**PASSAGE**.

---*---

If you are marrying the second time around to a man who has a child or children, you may be experiencing excitement, joy and anxiety knowing you will be stepping into a blended family and having the privilege of being a step-mother and building a relationship with a step-child. Blending families and building a new relationship with your step-child should be done with care by starting out with some simple building blocks to build a strong bond between you and your step-child. Being a step-mother myself for over five years and knowing what I know, using these building blocks right from the beginning will help you become a successful step-mother and will make your life easier. Here are the first building blocks for a first time step-mother to get a strong start on building your relationship with your step-child.
Rules and Disciplining
First, sit down with your husband and discuss the rules that both of you would like to establish in your new blended family home. Your rules may be different than his rules and both of you need to come together and establish your new rules in writing for your step-child. Next, sit down with your husband and step-child to discuss the new rules and what disciplinary action will be taken if the rules are not followed. The father should be the main person to discipline the his child, but it’s important for the father to let the child know that when he is not home, the step-mother can discipline with the discussed disciplinary actions if the rules are not followed. Establishing the rules and disciplinary actions as a family from the start will save lots of stress and anxiety because everyone knows what to do and what will be expected when rules are not followed.
Be a Supporter not a Mother
As you take on your new role as a step-mother, being a supporter and not a mother is very important and will help build the relationship between you and your step-child. Your step-child may already be perceiving that you are going to try to take place of their mother or may even think you will be like Cinderella’s step-mother. Talk to your step-child and let them know that you will never take the place of his biological mother, but you will be there as a supporter for their needs and that they can come to you for any homework or problems that they may have.

---*---

**GIVEN INFORMATION**.
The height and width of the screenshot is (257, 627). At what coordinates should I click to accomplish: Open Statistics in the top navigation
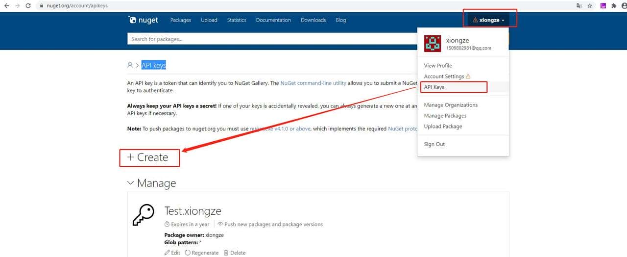click(x=237, y=20)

---*---

**YOUR INSTRUCTIONS**. Return everything in the passage on becoming a step-mother from "If you are marrying" down to "with your step-child.", copied word for word. The material that appears after the passage on becoming a step-mother is separate from that passage.

**YOUR SOLUTION**.
If you are marrying the second time around to a man who has a child or children, you may be experiencing excitement, joy and anxiety knowing you will be stepping into a blended family and having the privilege of being a step-mother and building a relationship with a step-child. Blending families and building a new relationship with your step-child should be done with care by starting out with some simple building blocks to build a strong bond between you and your step-child. Being a step-mother myself for over five years and knowing what I know, using these building blocks right from the beginning will help you become a successful step-mother and will make your life easier. Here are the first building blocks for a first time step-mother to get a strong start on building your relationship with your step-child.